In my more romantic moments, I imagined that entering Fashionista Vintage & Variety, the vintage clothing store on Whitney Avenue, would be like stepping into a time machine — women in flapper gowns, cigarettes in pencil-thin holders, and a crystal chandelier. But realistically, I was expecting a dank antique store whose clothes should have been thrown out years ago.

Instead, I enter something that resembles the costume room of a theater. Feather boas, hats, elbow-length red gloves, and other accessories swing from the mini-cabana that houses the cash register. Clothes, of impossible variety and in every color, hang from racks crammed into the viewing rooms of the boutique. A line of petticoats in pastel colors forms a curtain in front of the street-facing window. Only the jazz playing in the background belongs to the 1920s milieu I had thought I would see.

I’m still absorbing all of this when Todd Lyon, manager of the boutique and business partner to owner Nancy Shea, sweeps in from a back room. She’s a bottle blonde and cheery, wearing black from head to toe: a black lace shirt, a black skirt, black tights, black leather oxfords, and a studded black belt. She tells me she chose her outfit that day because she had just cut her hair into a mullet and “wanted to look a little tough.”

Fashionista, she says, started off as a tag sale. At the time, Shea was working as an environmental planner for the city of Waterbury, and Lyon didn’t feel satisfied by her career as a freelance author. The two quit their jobs to open Fashionista, undaunted by the risks of the retail world. “We’re just making it up as we go along,” she says. “One of our mottos is, ‘We don’t need a business plan.’” Their free-spiritedness shows in some of the boutique’s traditions: Lyon and Shea host dress-up karaoke parties, and every day at around 5:30 p.m. they open up a bottle of wine, in a ceremony they call “wine-thirty.”

Right now, however, Lyon is focused on a more immediate concern — a new batch of clothes just picked up at an auction. “Let’s untie it and see what we bought,” she says. The contents: a peach lace-up bustier, a striped vest, sixties floral pinafores, and a handful of failed attempts at early 1900s-style costumes. She matches a flouncy peaches-and-cream striped skirt to the bustier and finds the bustle that goes with it. The costume comes together, but Lyon wonders if the bustier could be put to better use. “Some girl could rock it just by itself,” Lyon tells me, grinning.
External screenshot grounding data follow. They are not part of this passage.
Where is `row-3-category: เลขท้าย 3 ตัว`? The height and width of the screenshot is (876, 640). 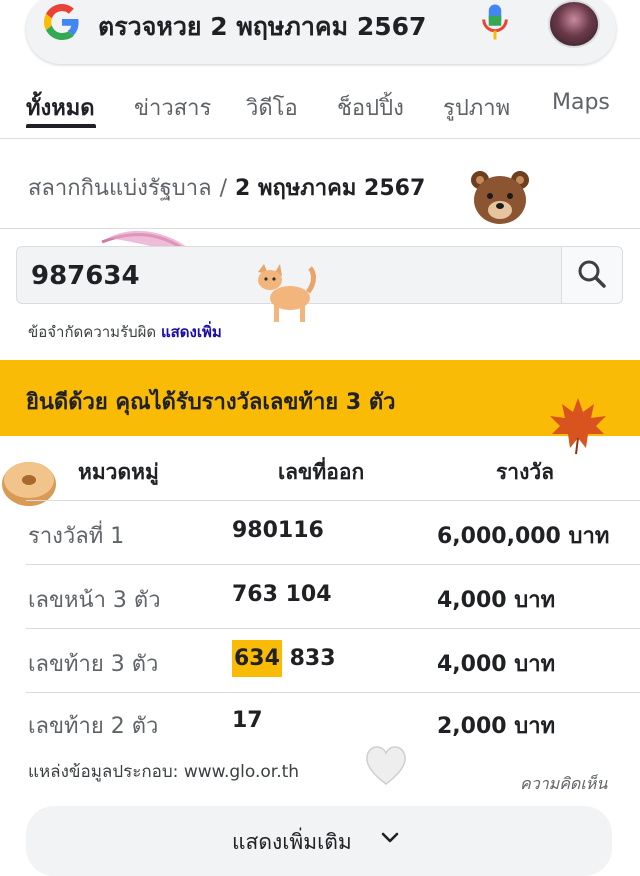
row-3-category: เลขท้าย 3 ตัว is located at coordinates (94, 664).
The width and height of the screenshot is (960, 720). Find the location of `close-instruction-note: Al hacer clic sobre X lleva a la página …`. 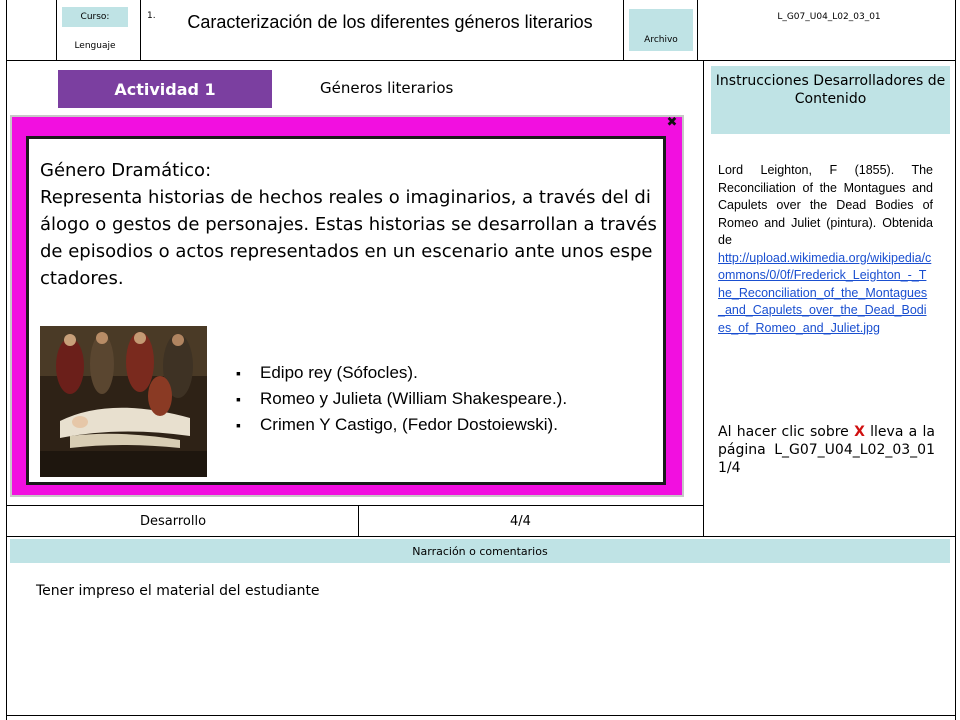

close-instruction-note: Al hacer clic sobre X lleva a la página … is located at coordinates (826, 450).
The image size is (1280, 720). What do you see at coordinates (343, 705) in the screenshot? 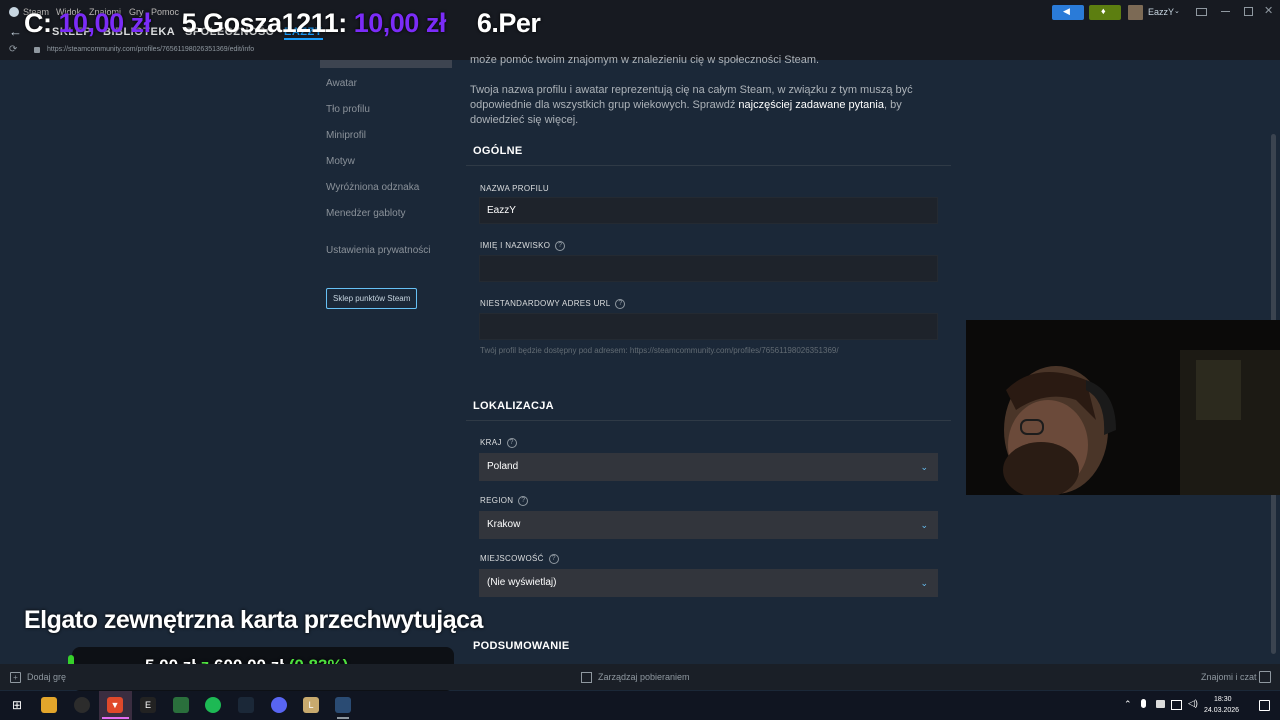
I see `steam-window-icon` at bounding box center [343, 705].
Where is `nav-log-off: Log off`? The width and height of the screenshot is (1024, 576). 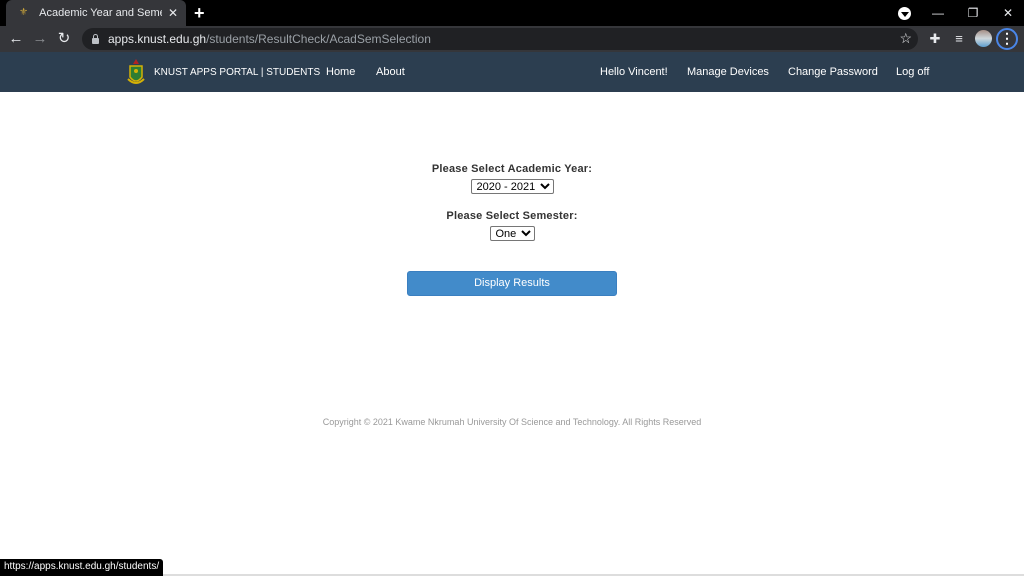
nav-log-off: Log off is located at coordinates (912, 72).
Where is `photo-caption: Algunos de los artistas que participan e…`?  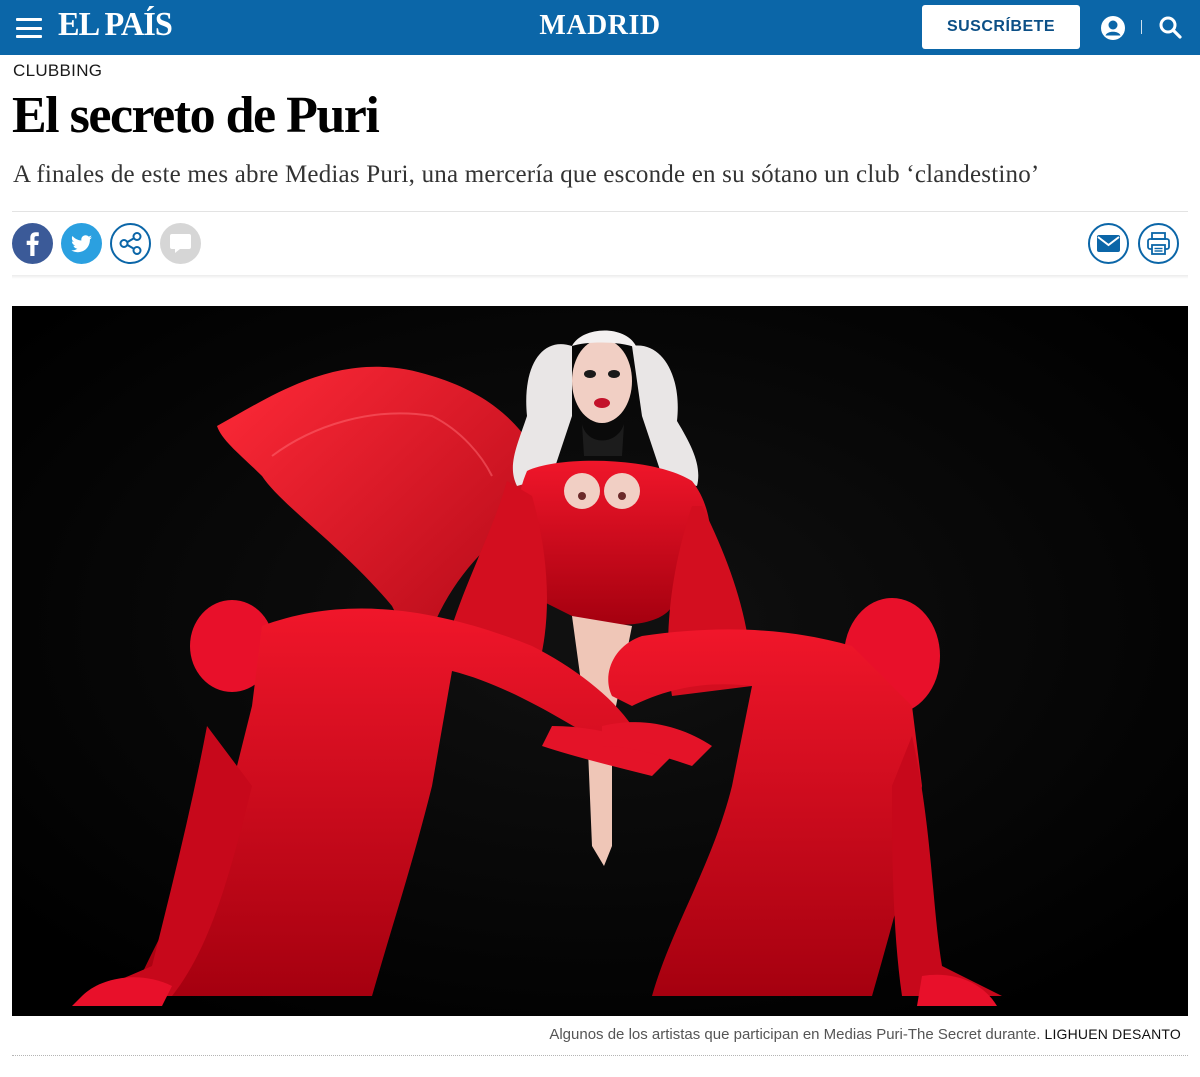
photo-caption: Algunos de los artistas que participan e… is located at coordinates (865, 1034).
Lyon takes me on a mini-tour of the boutique — first, the window display full of what Lyon calls “cupcake dresses,” and then onto the Tunnel of Love, whose items include nightgowns, lingerie, and a pair of thigh-high black leather boots, and the fur room. She’s an exuberant guide, spilling anecdotes about everything from her new boyfriend to the origins of certain items of clothing. There aren’t any other customers, but then, there hasn’t been a “fashion emergency” today. Fashionista specializes in these: the latest was a wave of Yale Forestry students seeking appropriately gaudy attire for a tacky prom.

But Fashionista isn’t just a camp store for people playing dress-up. Amidst coats made of chinchillas, Lyon tells me that many customers have come into the store expecting only costumes, and instead find something that entirely changes their style — a man who thinks he can only “dress in Abercrombie & Fitch” and instead finds that a pair of 70s style, short leather boots suits him more. “It’s fun pushing people’s perceptions of themselves,” Lyon says. “Sometimes we can actually see people evolve, because they haven’t seen themselves in a certain light before.”

I stay for a few minutes after Lyon concludes her tour to browse through crowded racks of dresses. Many are too flashy for my style, except for a quiet dress in coral, or what Lyon calls “thinking girl’s pink.” It’s comforting to know, though, that if I ever wanted a shiny gold one- shouldered dress or an African beaded skirt, I could come to this boutique on the outskirts of campus. Just like it was a way for Lyon and Shea to reinvent their lives, it’s a way for anyone to escape to their own private dress-up closet — as Lyon calls it, “fantasyland.”